» What to do:
Keep only those lines of the records that include the string "size".

» Exercise inputs:

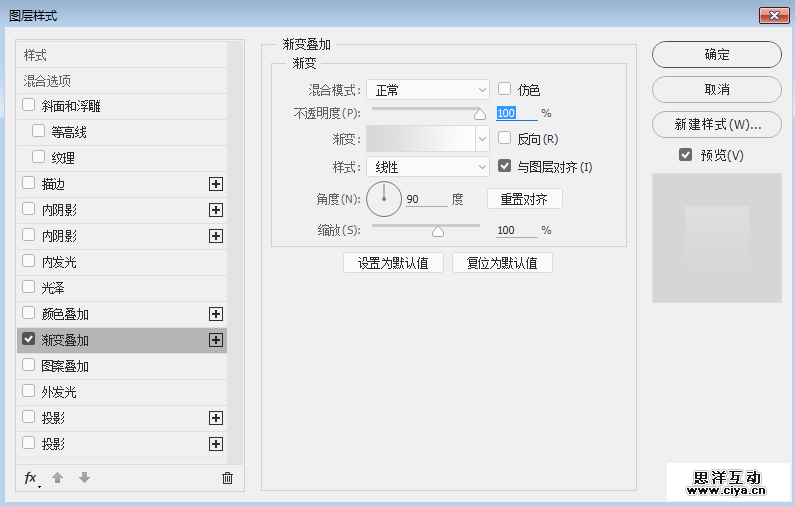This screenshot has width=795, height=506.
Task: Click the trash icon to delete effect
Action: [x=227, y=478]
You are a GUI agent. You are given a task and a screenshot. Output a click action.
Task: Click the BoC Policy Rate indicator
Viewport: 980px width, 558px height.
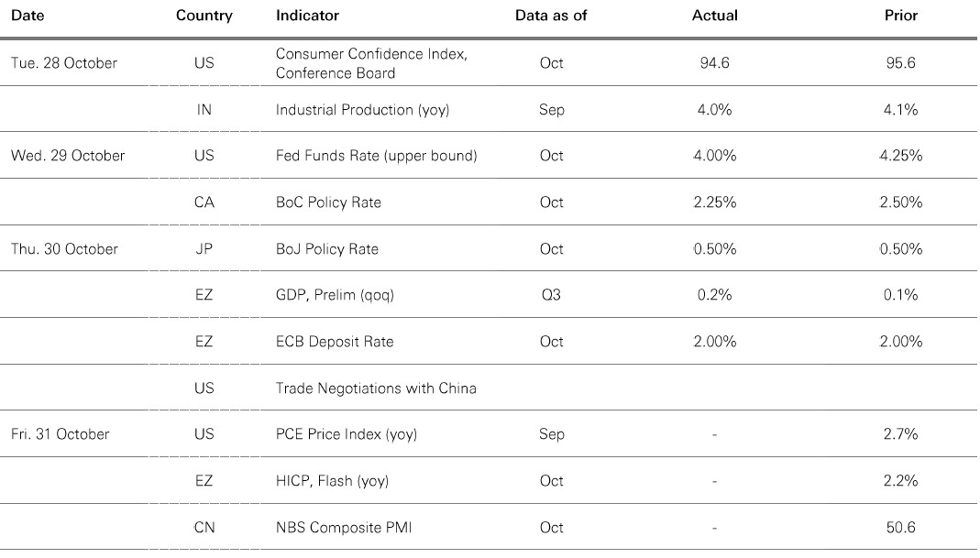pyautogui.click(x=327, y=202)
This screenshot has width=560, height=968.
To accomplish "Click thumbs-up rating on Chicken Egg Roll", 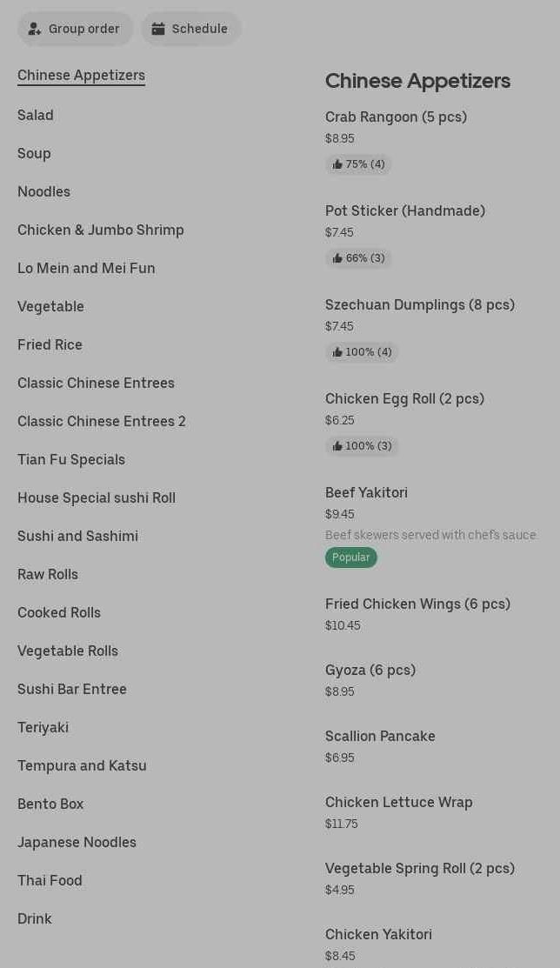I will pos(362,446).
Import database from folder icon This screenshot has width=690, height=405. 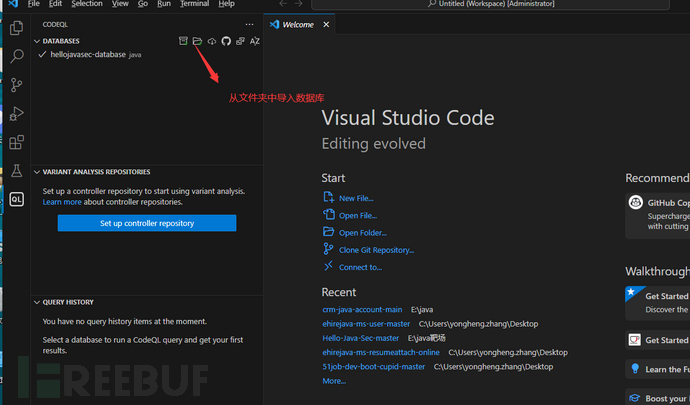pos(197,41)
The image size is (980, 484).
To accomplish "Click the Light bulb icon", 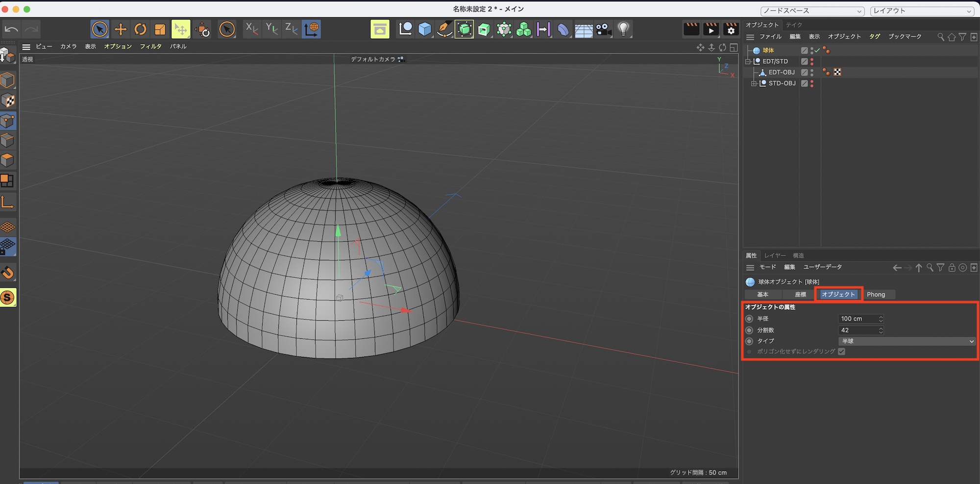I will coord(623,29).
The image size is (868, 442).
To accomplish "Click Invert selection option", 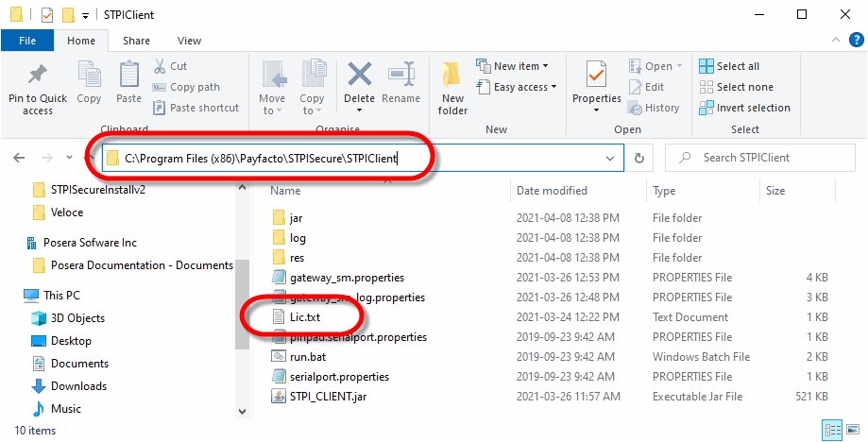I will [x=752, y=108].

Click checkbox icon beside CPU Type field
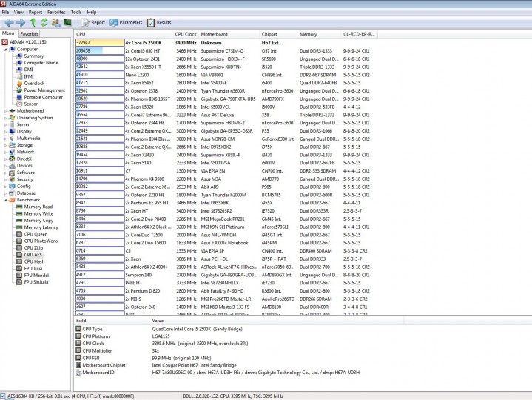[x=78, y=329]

==

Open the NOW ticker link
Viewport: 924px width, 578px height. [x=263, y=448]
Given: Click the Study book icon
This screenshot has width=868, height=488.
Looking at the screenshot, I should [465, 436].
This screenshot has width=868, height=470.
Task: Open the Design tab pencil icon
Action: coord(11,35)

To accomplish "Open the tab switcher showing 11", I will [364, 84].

---

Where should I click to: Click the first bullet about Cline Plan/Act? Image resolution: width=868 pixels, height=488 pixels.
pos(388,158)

» Written solution:
The image size is (980, 484).
The image size is (868, 442).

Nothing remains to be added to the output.